Routt County discusses fire restrictions as summer dries; officials urge the public to remain vigilant about fire danger
STEAMBOAT SPRINGS — For the past two weeks, local, state and federal officials from Northwest Colorado have been holding weekly meetings to evaluate and track the region’s fire danger.
Routt County currently has no such restrictions, but that could change within the month as conditions typically get warmer and drier. Officials want the public to remain vigilant about the risk of fire, as it can change from week to week.
“Mother Nature can always change her mind,” said Fire Chief Mike Swinsick with the North Routt Fire Protection District, who has been a part of those weekly meetings.
This week, he said the county’s fire danger has fluctuated between moderate and high, a drastic improvement from last year, one of the worst and most expensive fire seasons on record.
“With the monsoonal flows we have been having, it has been keeping moisture levels up,” Swinsick said.
But depending on the weather in the coming weeks, he said the danger could rise to high or even very high.
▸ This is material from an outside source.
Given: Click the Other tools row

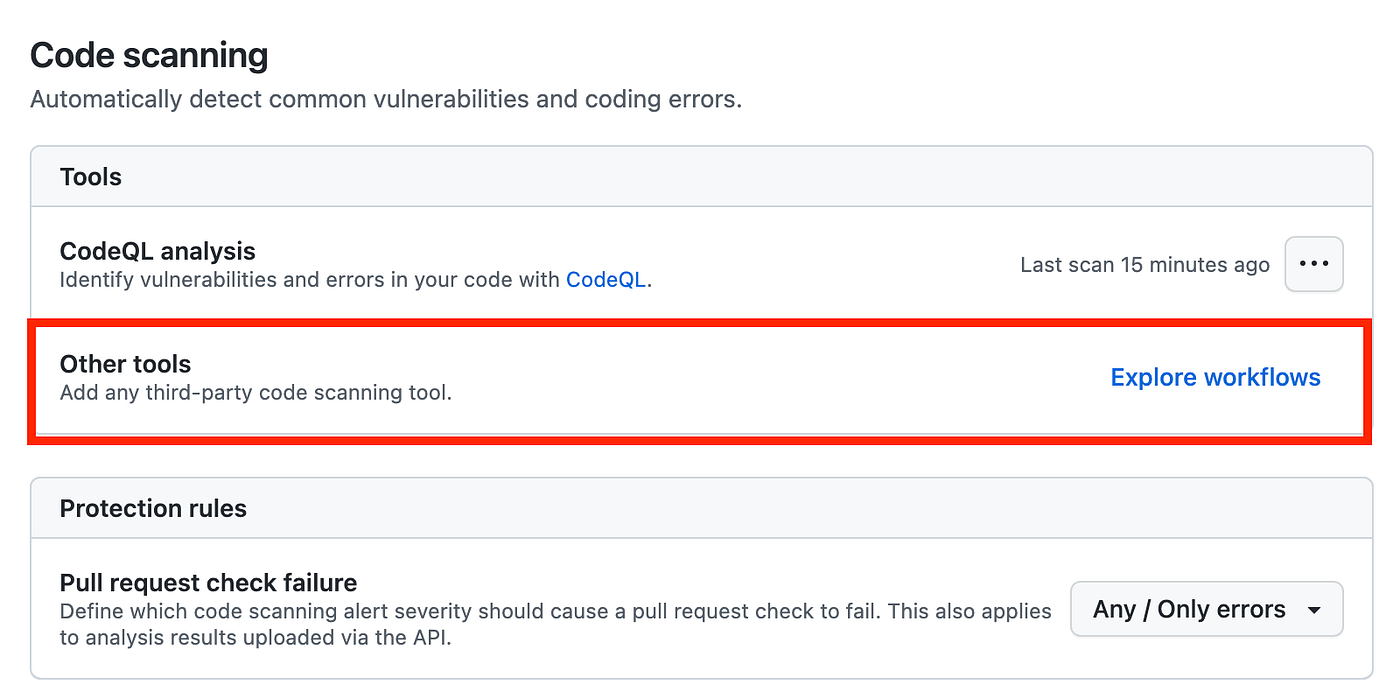Looking at the screenshot, I should [x=125, y=364].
Adding to the potential risk is the amount of vegetation that has been flourishing with this year’s moisture.
“The grasses and hay are the tallest I have seen in a few years,” Swinsick said, which could dry out and create a fuel hazard.
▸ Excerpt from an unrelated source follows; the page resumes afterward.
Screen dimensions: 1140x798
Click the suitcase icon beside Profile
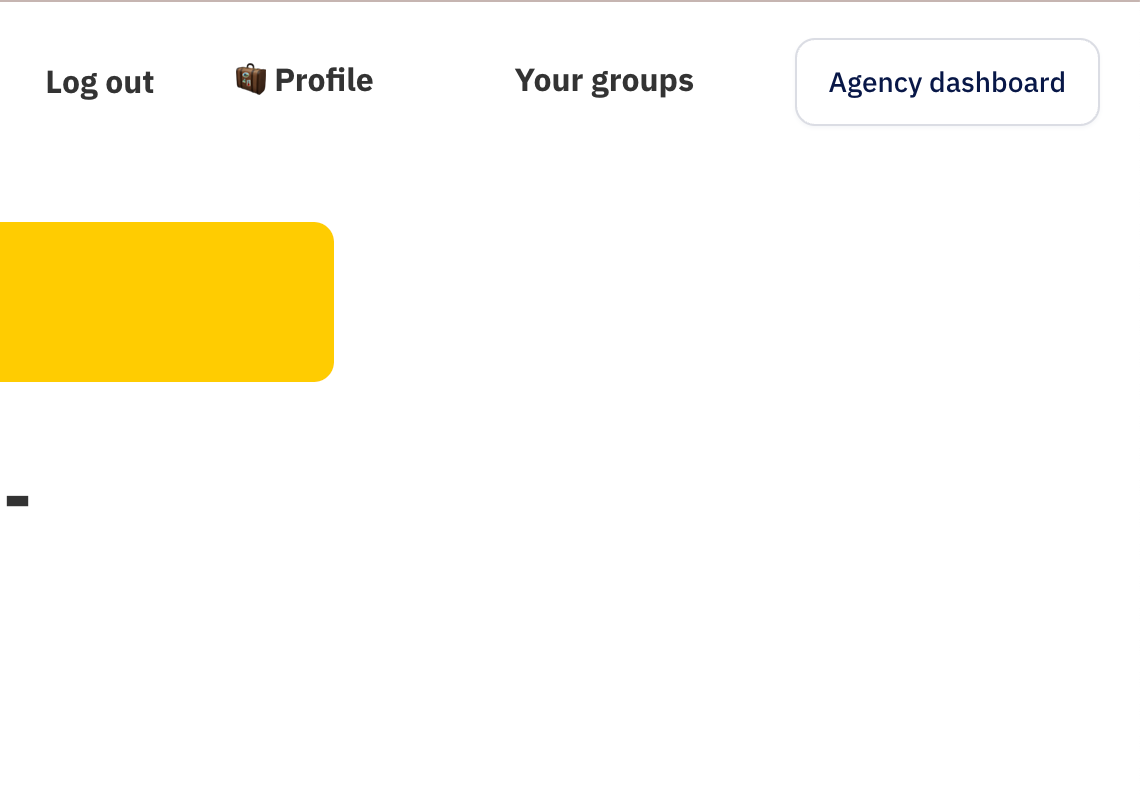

He and other officials determine and implement fire restrictions based on seven criteria, including the number of active fires in the area and the amount of moisture in fuels, according to Kevin Thompson, a fire management officer with the U.S. Forest Service.
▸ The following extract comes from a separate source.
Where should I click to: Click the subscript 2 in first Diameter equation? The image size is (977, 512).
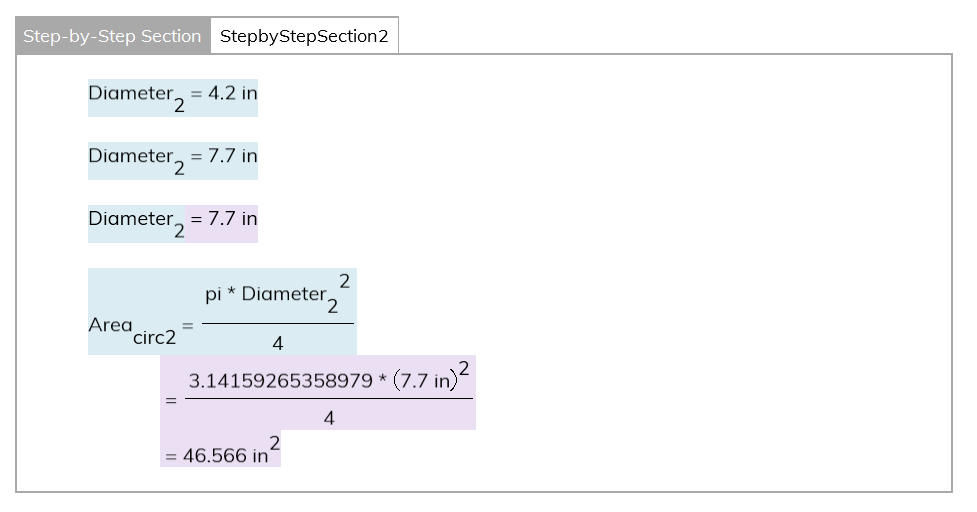click(179, 106)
- Before going hiking or camping, check with the forest, grassland or ranger district for fire restrictions or area closures.
- Use alternatives to campfires during periods of high fire danger, even if there are no restrictions. Nine out of 10 fires are caused by humans.
- If you build a campfire, make sure it is fully extinguished before leaving the area — be sure it is cold to the touch.
- If you are using a portable stove, make sure the area is clear of grasses and other debris that may catch fire. Prevent stoves from tipping and starting a fire.
- Practice Leave No Trace principles — pack out cigarette butts and burned materials from your camping area.
- Beware of sudden changes in the weather or changing weather conditions. For example, if you see a thunderstorm approaching, consider leaving the area. Fires started by lightning strikes are not unusual.
- If you see smoke, fire or suspicious activities, note the location as best you can and report it to authorities. Call the National Fire Information Center or 911.
- Do not attempt to contact suspicious people or try to put out a fire by yourself.
- Be careful of parking or driving your car or all-terrain vehicle in tall, dry vegetation, such as grass. The hot underside of the vehicle can start a fire.
Source: U.S. Forest Service
“For this week and probably the next I don’t see us going into restrictions,” Thompson said.
To measure those seven criteria, Forest Service officials collect data at sites across Northwest Colorado, such as the Dry Lake Campground on Buffalo Pass.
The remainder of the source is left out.